Ahmad is similarly adamant about the need to recognize religion in activism. “No one can deny the role of religion, especially in this country, in motivating social change and advocacy for Civil Rights. It’s Martin Luther King Jr., it’s Malcolm X, it’s Jane Addams, it’s all of these people who have been motivated by religion to serve the needs of others.”

Ahmad worked for Professor Diana Eck’s Pluralism Project after freshmen year, but it was her research for Albania’s Ministry for Urban Development on displaced Roma and Egyptian populations, and the cultural and religious environments they occupied, that solidified her interest in social policy. She sees entering local government in Milwaukee as a good starting point, but wants to keep her trajectory tied to scholarship, with room for flexibility.

“Maybe politics, maybe education, maybe getting my Ph.D. and writing a lot,” she said.

Whatever the future holds, Ahmad and Nunally both cherish their religious studies at Harvard, as well as the faith groups and other clubs they found on campus. Ahmad is president of the Harvard Islamic Society (HIS) and the Palestinian Solidarity Committee, broadcasts for the Harvard radio station WHRB, and is involved in the Cabot House art studio, Third Space.
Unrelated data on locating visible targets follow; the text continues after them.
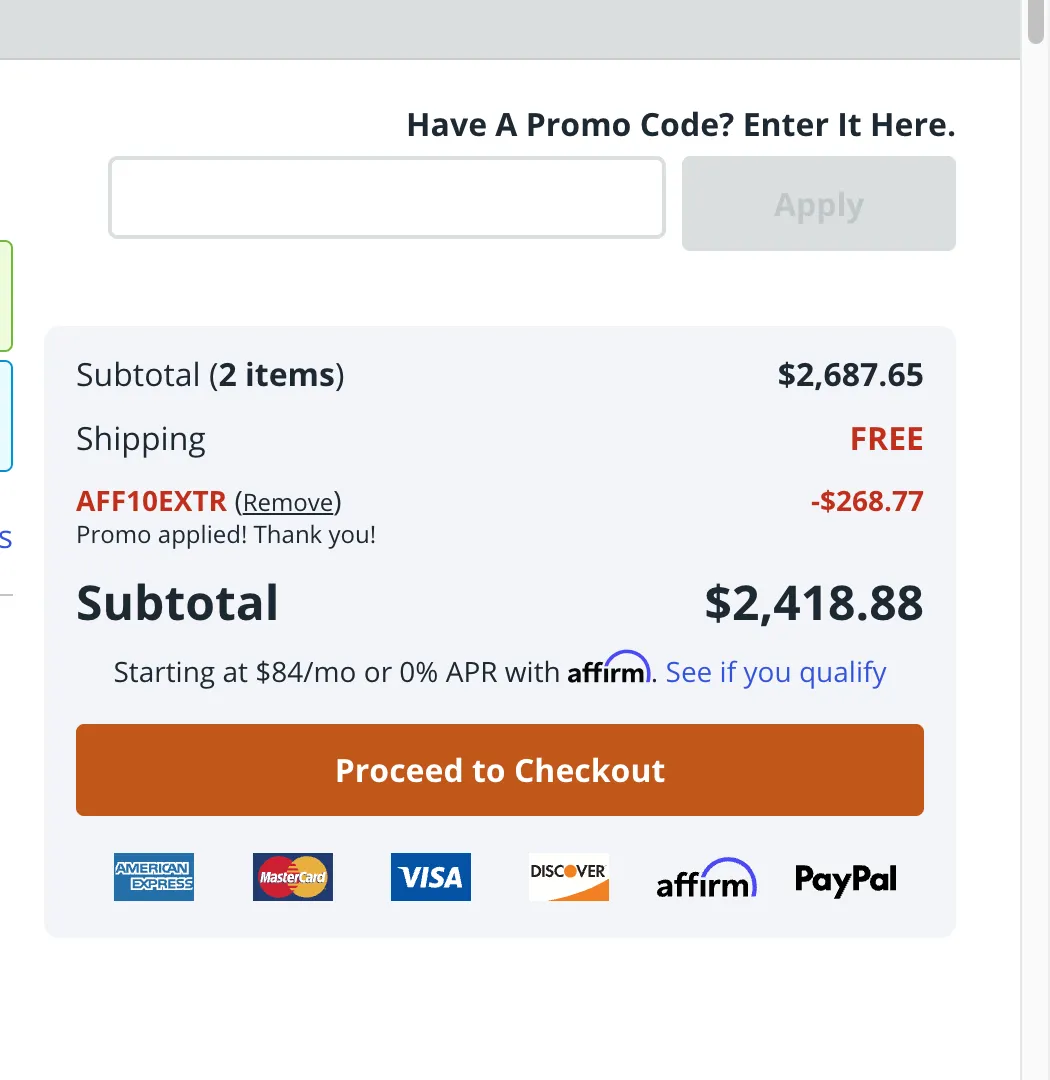Click the Apply promo code button
This screenshot has height=1080, width=1050.
point(818,203)
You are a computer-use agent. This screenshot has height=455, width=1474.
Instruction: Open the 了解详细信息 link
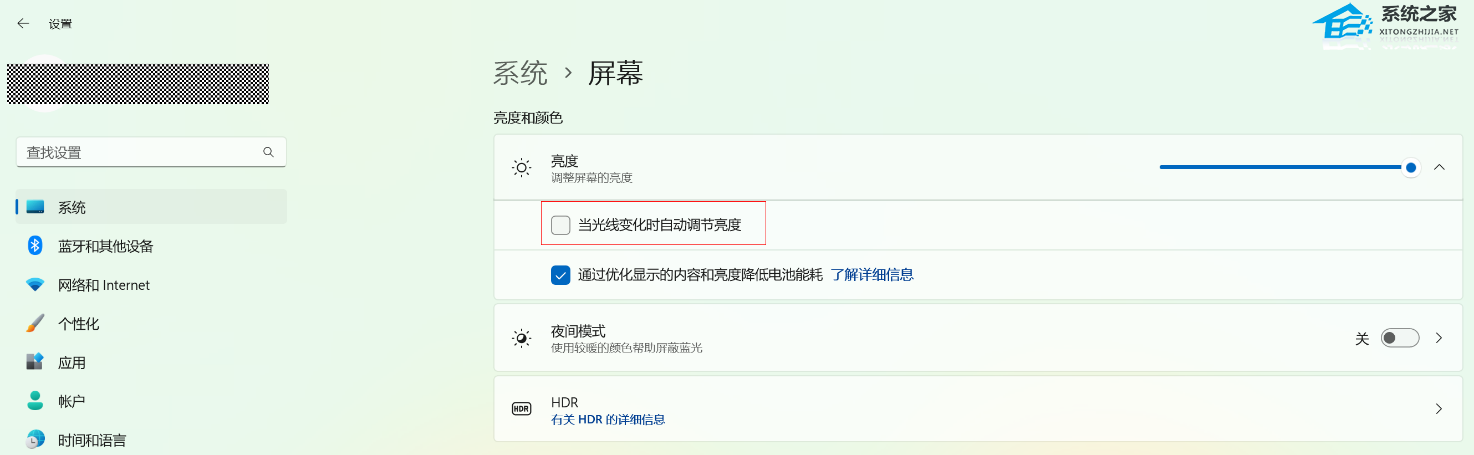pos(872,274)
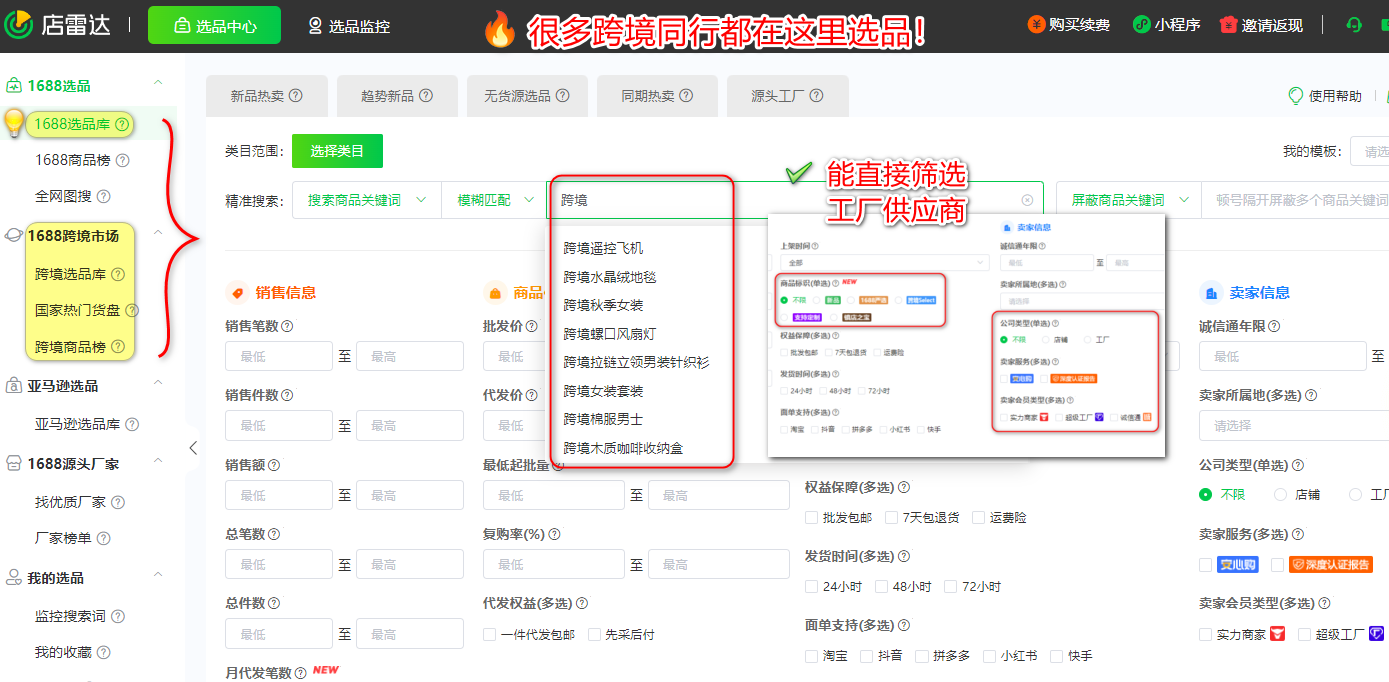Click the blue 卖家信息 section icon

tap(1211, 292)

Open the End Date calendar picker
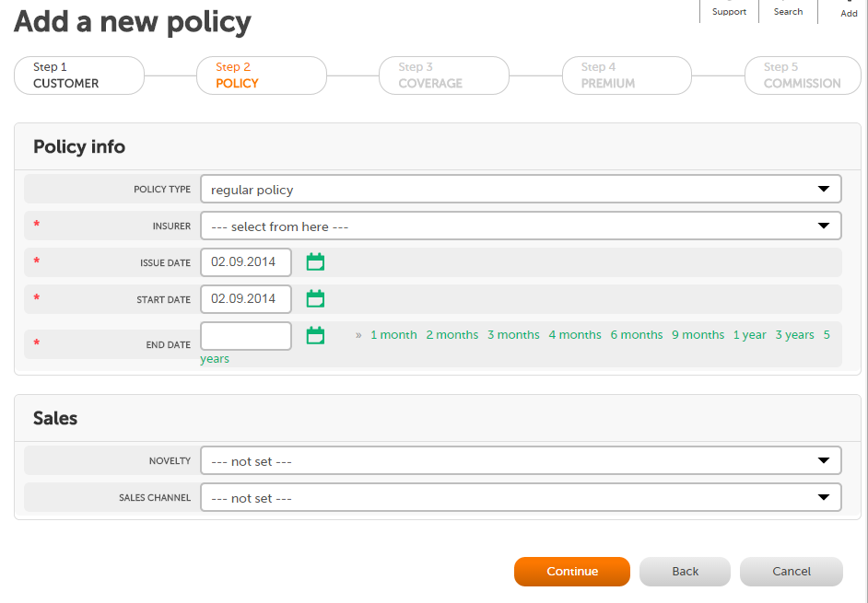click(x=315, y=336)
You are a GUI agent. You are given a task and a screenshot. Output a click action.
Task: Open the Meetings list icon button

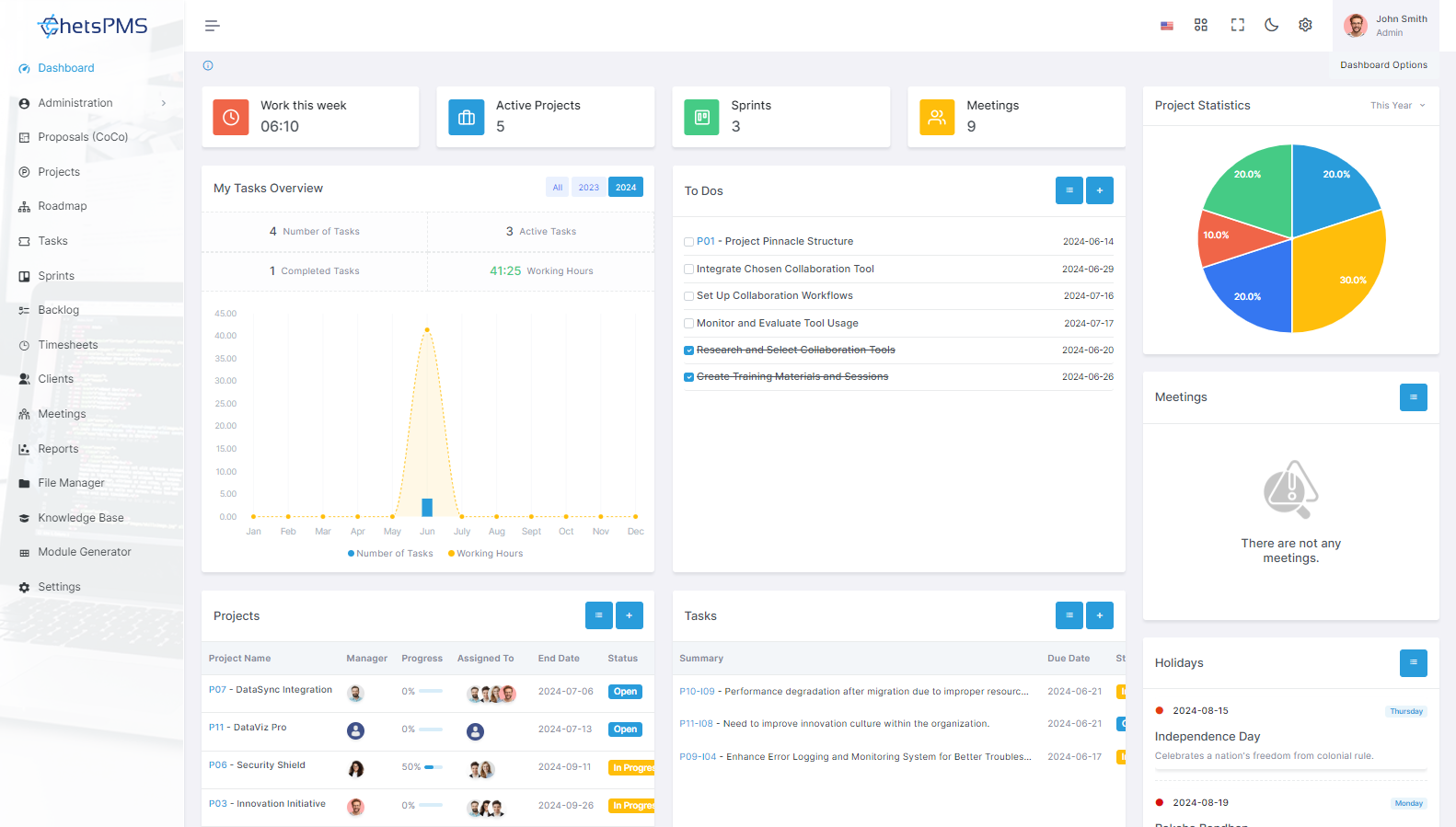click(1413, 397)
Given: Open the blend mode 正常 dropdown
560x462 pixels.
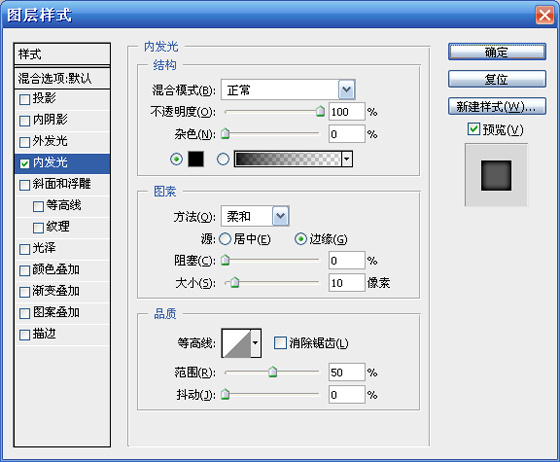Looking at the screenshot, I should coord(288,90).
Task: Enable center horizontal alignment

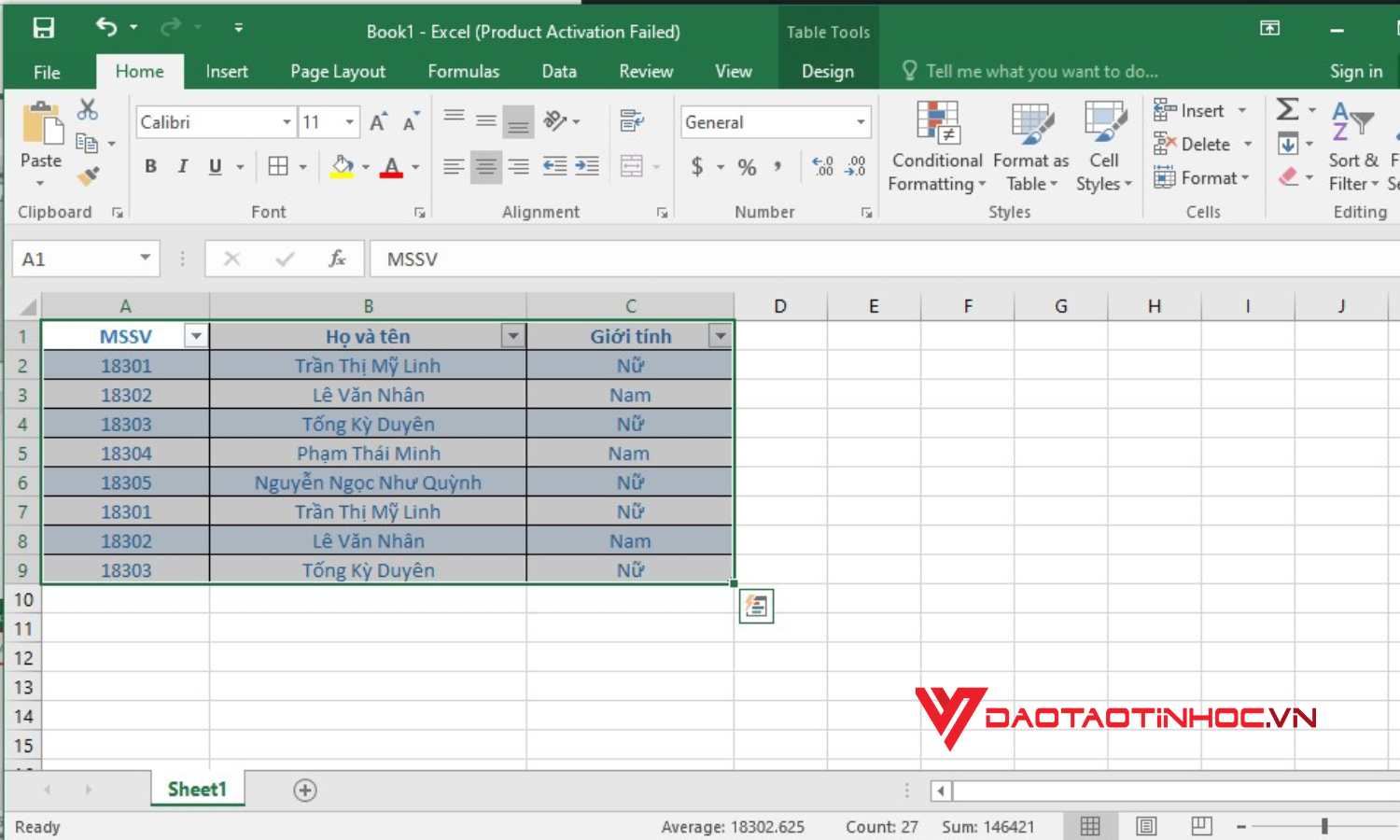Action: pyautogui.click(x=485, y=167)
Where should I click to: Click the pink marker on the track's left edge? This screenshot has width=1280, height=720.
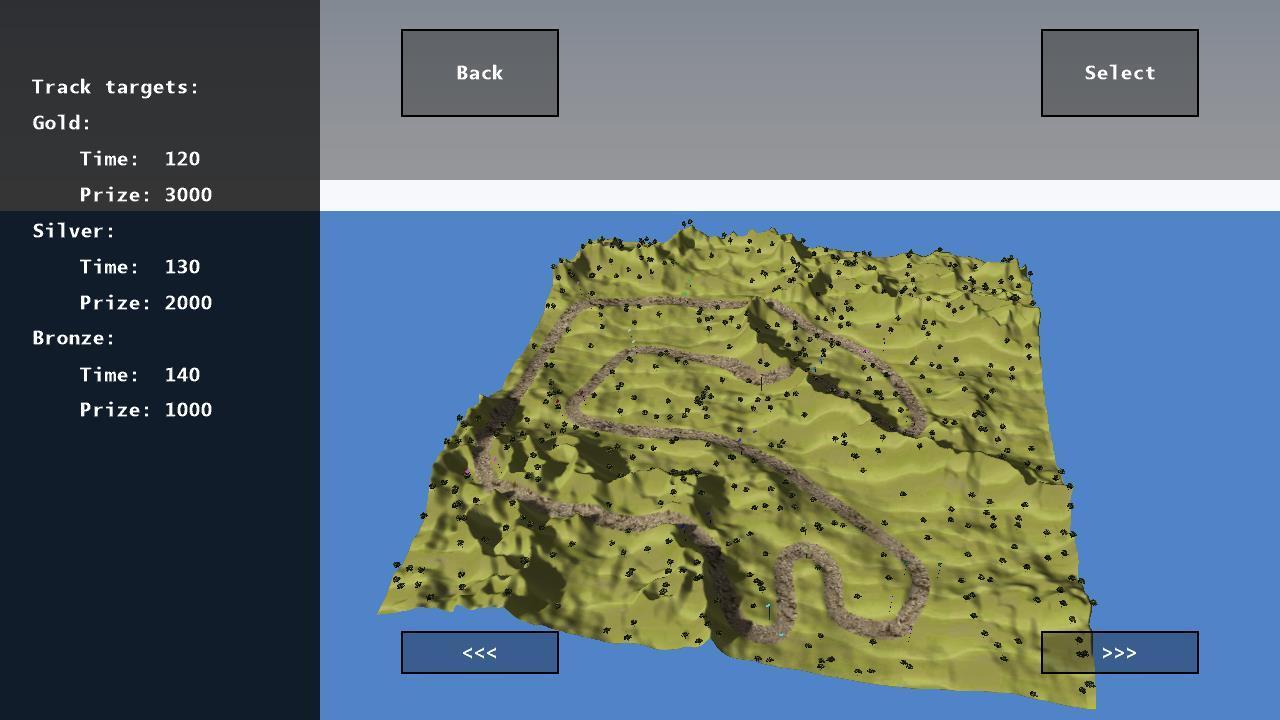tap(467, 472)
As captain of the track and field team, Nunally has less time to spare, but is still able to work as business manager of the Ichthus, Harvard’s magazine of Christian thought, and serve on the board of Harvard College Faith and Action, a non-denominational Christian student group.

Both see life lessons in their extracurricular involvement.

With HIS, Ahmad organizes social and educational programming for the Muslim community across the University. “If religion is where people draw values like compassion and the dignity of human life from, then it plays a crucial role in activism,” she said, explaining how this dimension of activism is often dismissed. “If you ignore that, you’re ignoring a huge capacity for people to be more active citizens, to be more aware of themselves and others.”

Nunally said the most valuable skill he has learned is productive dialogue. “If you go into it saying I’m 100 percent right, we’re not going anywhere,” he explained. “But if you go into it saying I could be wrong on some things, they could be wrong on some things, but let’s have a conversation about it, then that gets us somewhere. Whether you’re talking across religious, racial, or socioeconomic lines, I think having some epistemic humility can really move us forward.”

Amanda Beattie is a Harvard College senior with a concentration in the comparative study of religion, focusing on religion and society, with a secondary in ethnicity, migration, and rights.